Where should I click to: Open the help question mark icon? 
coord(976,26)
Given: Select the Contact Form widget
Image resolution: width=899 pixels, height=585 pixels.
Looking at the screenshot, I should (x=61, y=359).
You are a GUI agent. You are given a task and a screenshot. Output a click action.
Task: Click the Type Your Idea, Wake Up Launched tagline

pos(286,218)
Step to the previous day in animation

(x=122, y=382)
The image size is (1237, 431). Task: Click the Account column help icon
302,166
* * *
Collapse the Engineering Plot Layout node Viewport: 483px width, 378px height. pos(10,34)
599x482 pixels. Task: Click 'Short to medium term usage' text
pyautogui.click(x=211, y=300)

TASK PROMPT: Here the job is to set down exactly the lines of the material above that fall between the one with "Where should I" and the one with "You are a GUI", inclusive, and nothing beyond them.

ANSWER:
Where should I click to: Open the help question mark icon? 
coord(976,26)
Given: Select the Contact Form widget
Image resolution: width=899 pixels, height=585 pixels.
Looking at the screenshot, I should (x=61, y=359).
You are a GUI agent. You are given a task and a screenshot. Output a click action.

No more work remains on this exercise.